%%
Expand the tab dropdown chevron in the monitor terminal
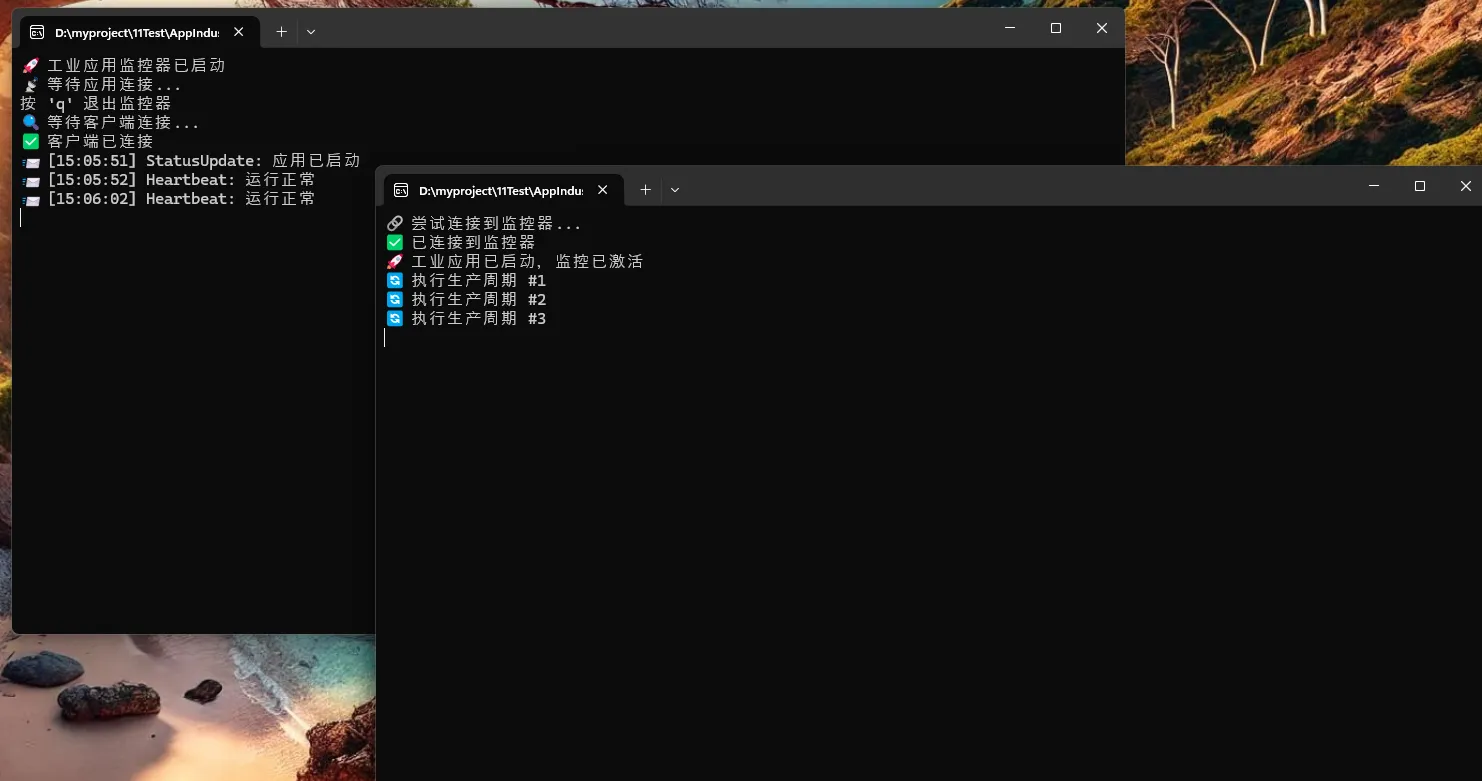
%%
%%
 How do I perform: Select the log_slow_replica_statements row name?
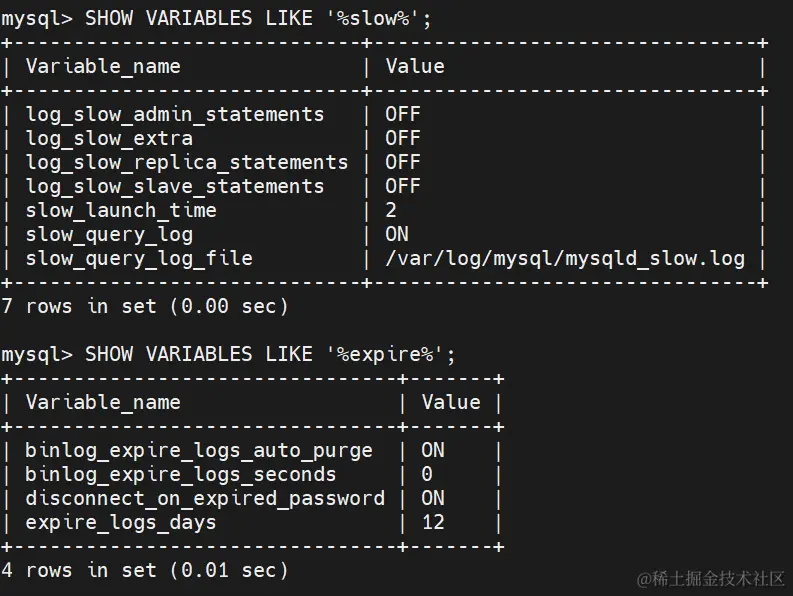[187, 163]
%%
%%
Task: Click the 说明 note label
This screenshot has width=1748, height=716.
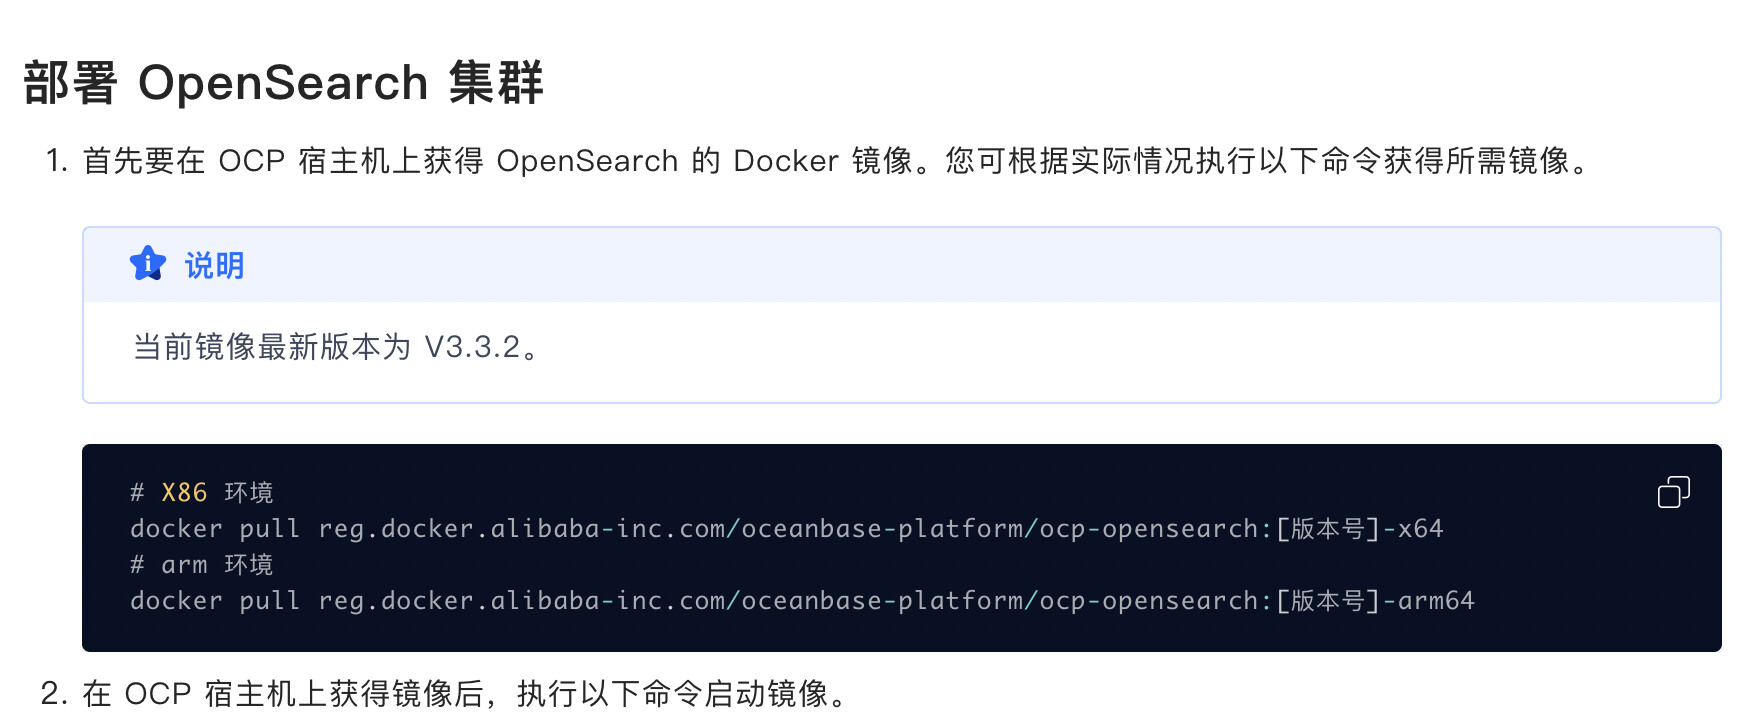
%%
TO DO – Repeat, exactly as they stand above, the lines from the line with "Task: Click the 说明 note label" to the line with "This screenshot has width=1748, height=716.", both lines included.

EXERCISE RESPONSE –
Task: Click the 说明 note label
This screenshot has width=1748, height=716.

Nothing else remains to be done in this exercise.